Handyman gets creative to force squatters out of his mother’s home

Meet Flash Shelton, a handyman who managed to evict a bunch of squatters from his mother’s Northern California home using nothing but cleverness.

The story begins with the recent passing of Shelton’s father. He immediately realized his mother wouldn’t survive just living on her own, so he decided to move her elsewhere and put her house up for rent.

He found a potential renter, a woman who identified as a prison guard. But she said she had no money or credit, and so he obviously turned her down.

That’s when the problems began.

First, Shelton discovered that a truckload of her belongings had already been delivered to the house. That was weird.

“She said that it was delivered by accident and she was getting rid of it,” he said in a YouTube video.

Listen:

Next, he started hearing rumors that the house was inhabited.

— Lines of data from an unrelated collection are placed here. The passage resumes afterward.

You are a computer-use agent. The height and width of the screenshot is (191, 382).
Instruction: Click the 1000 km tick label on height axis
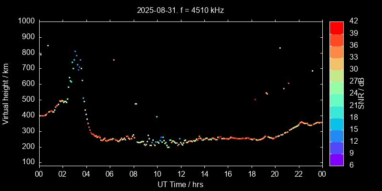pyautogui.click(x=26, y=21)
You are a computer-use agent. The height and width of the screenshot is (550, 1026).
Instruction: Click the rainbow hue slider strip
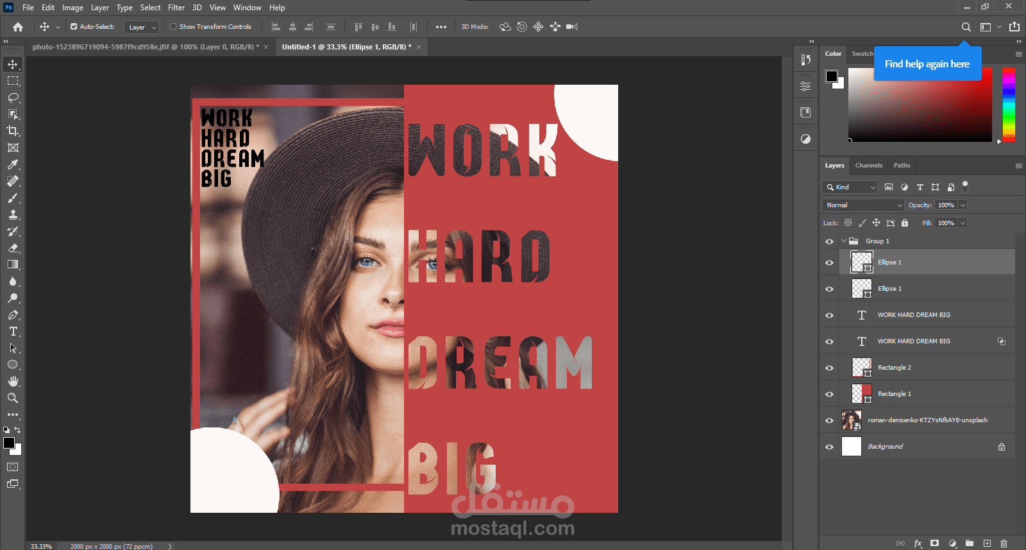[x=1009, y=104]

“I started hearing from realtors that were going there, trying to list the house, saying that hey, there’s this lady and people like in the house. Then I started getting, you know, reports from neighbors, and they were like describing her, and they were saying the lights are on at night,” he said.

That’s when he tried calling the authorities to have them evict the woman. But that, of course, didn’t work, which is no surprise given it’s California.

“They basically said, you know, I’m sorry, but we can’t enter the house, and it looks like they’re living there, so you need to go through the courts,” Shelton recalled.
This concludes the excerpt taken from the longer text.